We as human beings have made wholesome cultural, ethnic and racial diversity a source of deadly conflict. In greed for wealth and power, land and its fruits, one ethnic group oppresses another, excluding it from the things that rightfully belong to it, suppressing cultural distinctiveness, plundering material goods, sometimes even threatening and obliterating its very existence. These patterns of cross-cultural encounter permeate in educational systems, church or religious structures and political processes. Humankind is a divided species, people are always arguing about something and nations rarely find themselves in a situation where they have positive relations with all the other nations. Emphasis on human diversity divides people into categories and divides them as such, before people of differing origin talk to each other, they are already divided, and it is difficult to overcome this. At the end of the day we are all human beings, and perhaps it is time we all realized this and really thought about what it means.
Human beings are all beautiful, intelligent, passionate, loving and most importantly, we are all equal and we are all the same underneath the surface. Look around you, everywhere you look, your eyes are filled with the images of the wondrous achievement of humanity. These achievements have all been made in a divided world, one where indivduals or small groups work for their own benefit. Imagine what is possible if we all worked together. The potential of humanity is unlimited and by dividing ourselves, we are distancing ourselves from the possibility of fulfilling this potential.
Now, how can we foster and cultivate a humanity that value the richness of difference as a means to understanding the viability of our commonality? The Rev. Dr. Martin Luther King, Jr., stated that:“Our goal is to create a beloved community and this will require a qualitative change in our souls as well as a quantitative change in our lives.” Similarly a few thousand years before, Confucius stated: “To put the world in order, we must first put the nation in order; to put the nation in order, we must put the family in order; to put the family in order, we must cultivate our personal life; and to cultivate our personal life, we must first set our hearts right.”

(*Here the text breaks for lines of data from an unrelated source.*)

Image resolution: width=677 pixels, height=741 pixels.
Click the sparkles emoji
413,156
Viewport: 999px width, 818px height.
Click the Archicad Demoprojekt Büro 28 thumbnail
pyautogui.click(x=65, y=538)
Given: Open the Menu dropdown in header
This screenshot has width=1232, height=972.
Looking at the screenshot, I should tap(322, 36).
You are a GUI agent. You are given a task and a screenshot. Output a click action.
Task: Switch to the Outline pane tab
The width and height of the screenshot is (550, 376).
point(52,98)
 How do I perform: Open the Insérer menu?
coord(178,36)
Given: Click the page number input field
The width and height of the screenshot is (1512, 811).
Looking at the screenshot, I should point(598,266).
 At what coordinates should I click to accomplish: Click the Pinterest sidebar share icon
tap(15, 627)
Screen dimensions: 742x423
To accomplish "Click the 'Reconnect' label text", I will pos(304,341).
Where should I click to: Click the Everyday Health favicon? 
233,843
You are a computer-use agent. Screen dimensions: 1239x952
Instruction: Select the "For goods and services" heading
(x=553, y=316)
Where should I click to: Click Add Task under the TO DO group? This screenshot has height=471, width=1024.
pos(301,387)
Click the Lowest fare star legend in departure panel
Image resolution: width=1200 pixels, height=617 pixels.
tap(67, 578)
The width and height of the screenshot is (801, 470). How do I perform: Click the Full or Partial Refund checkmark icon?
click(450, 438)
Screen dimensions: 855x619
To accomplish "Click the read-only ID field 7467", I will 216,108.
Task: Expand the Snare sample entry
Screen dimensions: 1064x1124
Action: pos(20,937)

As I travel through many cities and states around this country working with various organizations and faith communities, I am often asked if I get tired of doing this work—of this thing come have called “diversity and inclusion.” My response is a balanced one. “Yes and no,” I say. The travel and being away from my family are always difficult. And some of the people I encounter in my travels or in my work and ministry just don’t seem willing or able to embrace the reality of a more diverse world and enriched humanity. Many can’t seem to give up old twentieth century scripts that don’t work so well in the twenty-first century. People like that can at times make the work tiresome. On the other hand, I do not get tired. I am energized and sustained by a life calling that became clear to me in a crucible of cruelty. It is from that crucible that I get my sustenance and passion for this work. So, let's begin to write this New Narrative together!